Tuesday, 13 October 2020
Financial Resolution No. 4: Corporation Tax
I propose to speak on Financial Resolutions Nos. 5 and 6.
Financial Resolution No. 5 is an anti-tax avoidance measure. It provides that section 541 of the Taxes Consolidation Act 1997, that is, Act No. 39 of 1997, be amended with respect to disposals made on or after 14 October 2020, by insertion of a new subsection (6A). The purpose of this amendment is to correct an anomaly recently identified by the Revenue Commissioners whereby the same foreign currency transfer between accounts held by the same person has the potential to create significant capital gains tax, CGT, losses which could then be used to offset CGT gains, even though there is no economic loss.
It is not possible to cost this matter accurately other than to say that one example of which the Revenue Commissioners are aware to date involved the transfer of sterling between different accounts generating a CGT loss of approximately €3 million. Our concern is that if this anomaly is not corrected, it may facilitate the generation of further CGT losses, thus reducing overall tax revenue, whereas these losses did not really occur.

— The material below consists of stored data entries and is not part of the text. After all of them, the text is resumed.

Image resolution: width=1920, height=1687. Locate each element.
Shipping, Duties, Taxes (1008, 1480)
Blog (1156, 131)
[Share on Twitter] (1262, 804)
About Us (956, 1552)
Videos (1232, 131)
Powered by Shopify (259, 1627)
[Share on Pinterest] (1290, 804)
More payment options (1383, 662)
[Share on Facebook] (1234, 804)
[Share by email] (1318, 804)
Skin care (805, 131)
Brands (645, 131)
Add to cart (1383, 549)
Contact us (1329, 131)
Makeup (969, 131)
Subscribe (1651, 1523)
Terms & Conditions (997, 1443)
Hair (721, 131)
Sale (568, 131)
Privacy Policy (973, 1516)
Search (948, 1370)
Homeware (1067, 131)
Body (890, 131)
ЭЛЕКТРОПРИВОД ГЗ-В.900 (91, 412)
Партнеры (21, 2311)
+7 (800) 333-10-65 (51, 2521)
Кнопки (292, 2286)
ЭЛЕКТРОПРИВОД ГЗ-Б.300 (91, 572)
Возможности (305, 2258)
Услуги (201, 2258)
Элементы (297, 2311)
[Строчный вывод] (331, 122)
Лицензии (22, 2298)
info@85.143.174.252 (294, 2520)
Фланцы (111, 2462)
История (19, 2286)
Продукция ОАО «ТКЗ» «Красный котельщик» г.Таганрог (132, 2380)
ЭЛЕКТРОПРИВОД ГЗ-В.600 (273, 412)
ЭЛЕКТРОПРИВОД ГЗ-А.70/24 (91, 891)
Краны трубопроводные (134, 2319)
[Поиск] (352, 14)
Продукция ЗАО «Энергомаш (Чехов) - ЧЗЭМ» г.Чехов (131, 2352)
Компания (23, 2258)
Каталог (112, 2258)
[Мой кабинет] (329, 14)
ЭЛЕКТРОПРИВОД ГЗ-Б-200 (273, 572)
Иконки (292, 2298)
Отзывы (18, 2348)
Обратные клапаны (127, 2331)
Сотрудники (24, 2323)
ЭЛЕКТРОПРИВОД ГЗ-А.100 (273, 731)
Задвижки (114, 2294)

Because of the nature of this tax anomaly, a financial resolution is considered necessary. In order to provide certainty and to avoid creating any window of opportunity for the avoidance of transactions, we would like this to be done before business tomorrow morning.
Financial Resolution No. 6 is an amendment to section 629 of the Taxes Consolidation Act 1997 and relates to interest and deferred payments of the exit tax. The resolution provides for a technical amendment to the exit tax regime for companies introduced in budget 2019 as part of our commitments under the EU anti-tax avoidance directive, ATAD. The exit tax provisions impose a charge to tax on unrealised gains arising where a company migrates its residence or transfers assets offshore such as it leaves the charge to Irish tax. In accordance with ATAD, companies have the right in certain circumstances to pay the exit tax in equal annual instalments over five years and interest applies over the period of deferral.
This provision makes a technical amendment to the interest charging provision to ensure that it operates as intended and this change is being introduced by financial resolution to bring immediate clarity to this charging provision. I commend it to the House.